• AIM: Starting at the line of the listing below that contains "Open options menu for Dan Le Batard Show" and stopping after the line that contains "will click(208, 100).", format those lines as a Markdown table with the columns Row and Line. Omit blank lines.
─── DATA SUPPLIED
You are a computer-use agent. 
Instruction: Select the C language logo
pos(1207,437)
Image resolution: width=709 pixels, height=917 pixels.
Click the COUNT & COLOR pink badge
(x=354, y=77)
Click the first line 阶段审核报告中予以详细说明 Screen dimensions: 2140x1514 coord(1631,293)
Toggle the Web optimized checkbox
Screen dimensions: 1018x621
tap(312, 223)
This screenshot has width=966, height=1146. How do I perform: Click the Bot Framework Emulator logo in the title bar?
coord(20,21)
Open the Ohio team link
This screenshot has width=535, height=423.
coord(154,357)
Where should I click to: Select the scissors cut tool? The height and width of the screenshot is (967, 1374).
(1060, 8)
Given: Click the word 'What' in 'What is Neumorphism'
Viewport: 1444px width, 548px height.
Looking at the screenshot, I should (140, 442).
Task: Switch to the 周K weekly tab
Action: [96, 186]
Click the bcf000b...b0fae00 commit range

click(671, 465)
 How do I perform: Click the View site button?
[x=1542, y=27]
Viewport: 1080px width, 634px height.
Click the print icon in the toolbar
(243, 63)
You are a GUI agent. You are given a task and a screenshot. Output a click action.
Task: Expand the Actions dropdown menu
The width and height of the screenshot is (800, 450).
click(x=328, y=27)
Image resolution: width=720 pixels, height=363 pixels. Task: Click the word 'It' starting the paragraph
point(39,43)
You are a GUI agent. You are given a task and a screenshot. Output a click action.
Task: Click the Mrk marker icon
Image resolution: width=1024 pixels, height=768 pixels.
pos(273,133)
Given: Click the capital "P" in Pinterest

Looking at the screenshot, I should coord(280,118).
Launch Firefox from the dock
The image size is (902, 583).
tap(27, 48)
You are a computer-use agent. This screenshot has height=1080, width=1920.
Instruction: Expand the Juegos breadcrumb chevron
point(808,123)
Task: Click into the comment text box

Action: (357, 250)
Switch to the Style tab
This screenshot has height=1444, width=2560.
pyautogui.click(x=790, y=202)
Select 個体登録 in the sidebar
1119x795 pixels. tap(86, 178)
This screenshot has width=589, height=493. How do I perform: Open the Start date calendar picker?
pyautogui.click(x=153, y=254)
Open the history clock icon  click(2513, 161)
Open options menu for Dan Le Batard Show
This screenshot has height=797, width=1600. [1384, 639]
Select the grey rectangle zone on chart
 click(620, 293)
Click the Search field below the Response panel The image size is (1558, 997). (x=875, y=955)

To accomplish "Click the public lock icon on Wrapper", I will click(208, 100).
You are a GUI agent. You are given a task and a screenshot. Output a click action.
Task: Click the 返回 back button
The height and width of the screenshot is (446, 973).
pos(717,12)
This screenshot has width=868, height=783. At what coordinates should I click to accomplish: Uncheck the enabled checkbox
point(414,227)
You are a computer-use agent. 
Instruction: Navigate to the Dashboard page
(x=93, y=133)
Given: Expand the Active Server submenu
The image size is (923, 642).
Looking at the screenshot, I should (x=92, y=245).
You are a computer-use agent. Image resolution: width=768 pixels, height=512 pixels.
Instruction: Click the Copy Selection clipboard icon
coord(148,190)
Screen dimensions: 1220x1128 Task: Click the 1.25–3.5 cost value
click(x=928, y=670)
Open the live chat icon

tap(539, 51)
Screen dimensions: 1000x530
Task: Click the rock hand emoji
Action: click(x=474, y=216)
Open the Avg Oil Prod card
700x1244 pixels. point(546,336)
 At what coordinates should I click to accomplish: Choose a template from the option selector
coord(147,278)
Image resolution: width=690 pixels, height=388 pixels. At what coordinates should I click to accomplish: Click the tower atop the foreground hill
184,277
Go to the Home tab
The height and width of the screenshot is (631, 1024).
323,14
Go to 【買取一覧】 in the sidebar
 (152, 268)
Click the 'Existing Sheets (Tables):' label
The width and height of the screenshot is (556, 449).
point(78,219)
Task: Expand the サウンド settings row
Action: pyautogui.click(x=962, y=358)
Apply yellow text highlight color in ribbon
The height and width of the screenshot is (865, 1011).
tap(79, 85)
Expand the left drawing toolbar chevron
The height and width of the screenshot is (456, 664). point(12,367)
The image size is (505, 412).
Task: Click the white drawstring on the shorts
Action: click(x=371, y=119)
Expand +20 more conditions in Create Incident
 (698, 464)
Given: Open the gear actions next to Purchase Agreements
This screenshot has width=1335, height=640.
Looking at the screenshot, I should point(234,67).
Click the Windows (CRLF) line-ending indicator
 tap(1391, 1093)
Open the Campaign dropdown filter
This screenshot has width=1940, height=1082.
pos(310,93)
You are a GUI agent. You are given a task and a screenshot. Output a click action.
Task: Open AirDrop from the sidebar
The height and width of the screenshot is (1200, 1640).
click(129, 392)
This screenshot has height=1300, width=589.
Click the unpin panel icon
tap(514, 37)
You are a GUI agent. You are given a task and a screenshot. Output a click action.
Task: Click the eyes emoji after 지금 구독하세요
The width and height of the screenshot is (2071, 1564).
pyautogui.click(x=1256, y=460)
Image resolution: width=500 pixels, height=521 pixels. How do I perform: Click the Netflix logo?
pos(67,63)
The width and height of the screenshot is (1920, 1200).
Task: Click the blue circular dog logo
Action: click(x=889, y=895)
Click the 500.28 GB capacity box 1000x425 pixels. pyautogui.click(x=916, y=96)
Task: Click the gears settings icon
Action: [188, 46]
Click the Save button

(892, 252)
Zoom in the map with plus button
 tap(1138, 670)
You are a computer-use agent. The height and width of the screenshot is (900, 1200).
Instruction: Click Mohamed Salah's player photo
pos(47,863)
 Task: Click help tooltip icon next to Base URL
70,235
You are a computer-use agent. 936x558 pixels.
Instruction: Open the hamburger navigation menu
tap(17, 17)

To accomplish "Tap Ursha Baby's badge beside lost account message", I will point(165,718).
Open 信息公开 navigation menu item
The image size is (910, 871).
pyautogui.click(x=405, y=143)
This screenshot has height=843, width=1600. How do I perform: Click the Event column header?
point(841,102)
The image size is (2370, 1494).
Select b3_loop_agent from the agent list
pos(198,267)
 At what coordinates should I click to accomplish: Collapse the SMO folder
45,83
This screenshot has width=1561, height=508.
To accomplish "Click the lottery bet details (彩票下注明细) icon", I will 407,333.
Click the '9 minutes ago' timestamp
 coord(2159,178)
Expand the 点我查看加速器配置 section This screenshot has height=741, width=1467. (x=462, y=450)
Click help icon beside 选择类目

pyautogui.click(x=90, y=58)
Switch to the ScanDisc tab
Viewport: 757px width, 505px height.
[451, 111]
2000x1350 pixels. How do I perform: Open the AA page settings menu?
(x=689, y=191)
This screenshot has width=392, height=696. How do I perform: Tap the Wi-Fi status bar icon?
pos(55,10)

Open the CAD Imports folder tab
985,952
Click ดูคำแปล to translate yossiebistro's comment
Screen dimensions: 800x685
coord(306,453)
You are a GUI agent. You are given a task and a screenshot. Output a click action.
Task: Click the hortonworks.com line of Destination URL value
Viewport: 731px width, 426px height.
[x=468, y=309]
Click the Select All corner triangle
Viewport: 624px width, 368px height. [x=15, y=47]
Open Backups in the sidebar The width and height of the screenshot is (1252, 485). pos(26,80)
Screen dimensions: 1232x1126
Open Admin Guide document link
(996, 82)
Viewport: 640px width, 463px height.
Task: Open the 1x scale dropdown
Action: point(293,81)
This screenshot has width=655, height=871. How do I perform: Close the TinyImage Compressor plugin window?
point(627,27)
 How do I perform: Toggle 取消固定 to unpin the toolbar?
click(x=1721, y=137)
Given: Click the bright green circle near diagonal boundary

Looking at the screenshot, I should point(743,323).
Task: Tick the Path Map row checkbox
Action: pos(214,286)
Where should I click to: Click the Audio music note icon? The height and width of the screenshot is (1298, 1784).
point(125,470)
──────
• WRITTEN RESPONSE:
| Row | Line |
|---|---|
| 1 | Open options menu for Dan Le Batard Show |
| 2 | This screenshot has height=797, width=1600. [1384, 639] |
| 3 | Select the grey rectangle zone on chart |
| 4 |  click(620, 293) |
| 5 | Click the Search field below the Response panel The image size is (1558, 997). (x=875, y=955) |
| 6 | To accomplish "Click the public lock icon on Wrapper", I will click(208, 100). |